A man who prosecutors say stabbed five people, two of them fatally, in an attack on July 4 in a California coastal town has been charged with murder, authorities said Tuesday.
Logan Christopher Kelley, 26, was also charged with attempted murder, assault with a deadly weapon and assault on a police officer, the district attorney’s office said in a news release. He was charged under a provision known as “special circumstances of multiple murder,” which makes him eligible for the death penalty or life in prison without the possibility of parole.
The attack occurred just after 11 p.m. after Kelley approached a group of people watching fireworks in Huntington Beach, a community southeast of Los Angeles. He had been drinking and taking hallucinogenic drugs, prosecutors said, and began stabbing people with a knife.
Eric Hodges, 42; and William Collins, 47, were killed.
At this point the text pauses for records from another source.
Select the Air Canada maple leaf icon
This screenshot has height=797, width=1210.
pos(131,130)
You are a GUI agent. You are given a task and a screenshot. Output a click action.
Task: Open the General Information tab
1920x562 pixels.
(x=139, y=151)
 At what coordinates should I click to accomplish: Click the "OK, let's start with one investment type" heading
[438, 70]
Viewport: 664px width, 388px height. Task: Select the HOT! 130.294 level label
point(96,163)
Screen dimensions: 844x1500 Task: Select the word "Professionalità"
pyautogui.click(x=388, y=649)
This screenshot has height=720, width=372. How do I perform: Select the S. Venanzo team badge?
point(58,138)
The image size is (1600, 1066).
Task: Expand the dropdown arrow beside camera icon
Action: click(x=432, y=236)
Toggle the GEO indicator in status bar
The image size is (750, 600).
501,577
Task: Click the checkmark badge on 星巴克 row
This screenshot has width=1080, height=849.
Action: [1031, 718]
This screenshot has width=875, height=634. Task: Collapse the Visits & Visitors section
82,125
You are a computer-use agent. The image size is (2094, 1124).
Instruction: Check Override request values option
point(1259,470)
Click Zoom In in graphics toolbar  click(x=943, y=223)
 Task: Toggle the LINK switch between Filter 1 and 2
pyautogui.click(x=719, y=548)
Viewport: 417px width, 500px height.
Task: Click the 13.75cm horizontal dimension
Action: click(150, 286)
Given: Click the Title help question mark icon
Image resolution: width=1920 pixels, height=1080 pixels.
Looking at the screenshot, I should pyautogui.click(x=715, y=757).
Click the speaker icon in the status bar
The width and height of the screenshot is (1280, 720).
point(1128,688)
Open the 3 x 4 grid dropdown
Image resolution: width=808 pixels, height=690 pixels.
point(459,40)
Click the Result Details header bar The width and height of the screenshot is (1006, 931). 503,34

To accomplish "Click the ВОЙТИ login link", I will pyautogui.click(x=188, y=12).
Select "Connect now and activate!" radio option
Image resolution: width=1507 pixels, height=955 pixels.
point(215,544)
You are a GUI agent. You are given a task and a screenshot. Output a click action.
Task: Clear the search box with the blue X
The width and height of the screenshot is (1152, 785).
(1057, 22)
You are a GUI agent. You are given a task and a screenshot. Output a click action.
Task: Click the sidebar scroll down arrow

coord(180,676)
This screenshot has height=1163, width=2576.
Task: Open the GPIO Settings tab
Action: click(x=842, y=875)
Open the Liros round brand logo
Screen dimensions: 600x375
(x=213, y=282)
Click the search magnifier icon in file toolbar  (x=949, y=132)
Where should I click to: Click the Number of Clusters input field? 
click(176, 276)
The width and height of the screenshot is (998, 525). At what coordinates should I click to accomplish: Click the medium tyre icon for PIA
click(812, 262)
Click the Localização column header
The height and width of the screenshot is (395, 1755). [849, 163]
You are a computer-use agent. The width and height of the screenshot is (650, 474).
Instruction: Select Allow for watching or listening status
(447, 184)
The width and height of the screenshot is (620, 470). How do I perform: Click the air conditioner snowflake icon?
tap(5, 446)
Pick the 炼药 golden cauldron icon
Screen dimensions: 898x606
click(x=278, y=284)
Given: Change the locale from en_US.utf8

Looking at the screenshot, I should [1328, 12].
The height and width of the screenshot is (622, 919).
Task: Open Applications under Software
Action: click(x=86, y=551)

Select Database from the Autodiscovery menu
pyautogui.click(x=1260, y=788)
Two 35-year-old men and one of their fathers, 68, were injured in the stabbing but were expected to survive, prosecutors said.
Kelley, from the nearby town of Redondo Beach, did not know anyone in the group, prosecutors said. Several people helped arrest him before police arrived, including a 16-year-old boy. Kelley also was charged with assaulting the boy, spitting on a police officer and using a racial slur during his arrest, prosecutors said.
The attack was part of a wave of violence in the U.S., resulting in at least 33 deaths, including 11 in Chicago. The Fourth of July is historically one of the deadliest days of the year in the country.
“A day celebrating America and all the freedoms we all enjoy was thrown into deadly chaos at the hands of a stranger,” said Orange County District Attorney Todd Spitzer.